Last year was fun, so let's try this again: What's your favourite place to see art?
As a companion to our travel guide series, we're featuring your hometown picks in the newsletter
Hello! You're reading the CBC Arts newsletter, and if you like what you see, stick around! Sign up here, and every Sunday we'll send you a fresh email packed with art, culture and a metric truckload of eye candy, hand-picked by our small and mighty team. Here's what we've been talking about this week.
Hi, art lovers!
I don't know what the rest of you are doing this summer, but I'm going to be dusting off an idea from last year. Remember when I asked you to tell me about your favourite hometown artists and then a bunch of you replied, and I shared all that lovely info over weeks and weeks of emails? That was fun. Let's do that again!
So, here are the questions. Consider them, answer them — include a few awesome snapshots, if you have them. With a little luck, your tips could appear in the newsletter at some point throughout the season.
- What's your home base?
- What's the most magical spot in your hometown? (Pictures, please!)
- What's the best place to see art where you live? (And why?)
- Who's your favourite local artist?
Just like last time around, I'm going to start rolling out your responses as a sort of companion series to the latest batch of CBC Arts city guides. You know the ones.They were those travel articles written by artists including Zachari Logan and Catherine Hernandez — insiders who told you about the best things to see and do and eat in their hometowns, like some art world equivalent of Yelp.
The CBC Arts team's already commissioned a new batch of travel guides, just in time for peak road trip season, and they're going to be appearing online shortly. Keep an eye on the site.
And because we promised you eye candy
Balloon dresses that inflate — and deflate — while you wear them! They're by Fredrik Tjærandsen, a recent graduate of the fashion program at Central Saint Martins, and maybe you've seen them, because posts like this one have been going viral lately. Personally, I can't stop watching videos of his graduate fashion show. Every time I ride the subway at rush hour, I will dream of owning one.
Here in Toronto, cheering for the Raptors has more or less become a civic duty — and Stephanie Cheng, a local artist known for riffing off her pop culture obsessions (sports included), has some striking new prints of Kawhi Leonard. This one commemorates the epic "buzzer beater" moment from last month.
And here's a quick Raptors tribute by Jacqueline Lai, another Toronto illustrator we love following on Instagram. Go sparts!
If I owned a VR headset, this next link would make for the chillest Sunday morning ever. JF Lalonde and Arcade Fire's Richard Reed Parry shot this 360 concert video for a new digital platform from Montreal called 4-VU. The visuals drop you into a sun-dappled underwater world.
Dozens of international artists, one sketchbook. Flip through the latest contributions to Spoke Art's annual Moleskine Project. (The gallery's been organizing the show since 2011!) Keep your eyes peeled for new work from Toronto's Ness Lee, one of this year's featured artists.
You've got to see this
After a stroke, this painter lost the ability to form pictures in her mind - But she gained a new way of making art.

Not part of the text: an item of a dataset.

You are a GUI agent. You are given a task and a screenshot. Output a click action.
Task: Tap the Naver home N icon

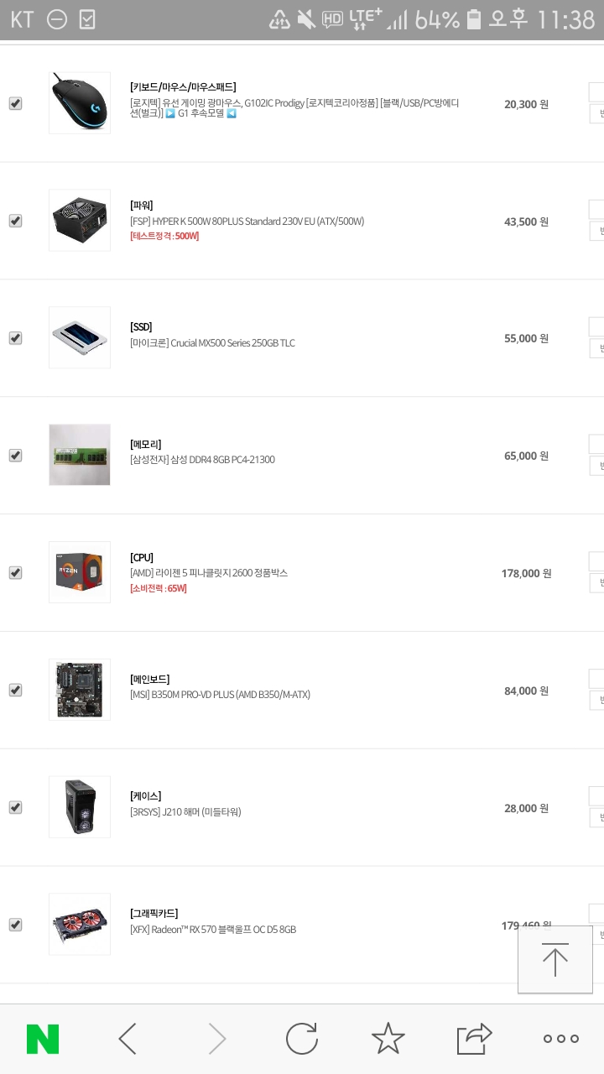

We travelled to Vancouver Island where artist Sheri Bakes showed us this life-changing process.
Next month, a mob of children is going to loot a small-town museum - At least, that's the plan. For adults, this art project is a thoughtful critique of museum practices. For kids, it's the biggest score ever. Find out why.
Celebrating Pride...without leaving the couch - CBC Gem has added loads of new shows for Pride Month. Where to begin? How about an art lesson from Hannah Gadsby! Two of her series, Nakedy Nudes and Oz, are on this list of must-sees.
Follow this artist
Angel Aubichon (@indi_city) - If you've been admiring the beaded CBC Arts logo on Instagram (and all the other places we do our social media-ing), Angel's the artist behind it. She's a Cree/Métis artist and designer living in Calgary, and the co-founder of the fashion line Indi City (hence the handle).
One quick shoutout before signing off: If you're in Toronto over the next few days, you can see what happens when CBC employees make art on their lunch breaks. Last summer, the corporate communications staff organized painting events at CBC offices across the country, and the result was a series of eight portraits. Each one depicts a different Canadian who's fought for human rights, and the images were pieced together mosaic-style from 100 small paintings. They're displayed in the atrium of Toronto's CBC building for the next few days.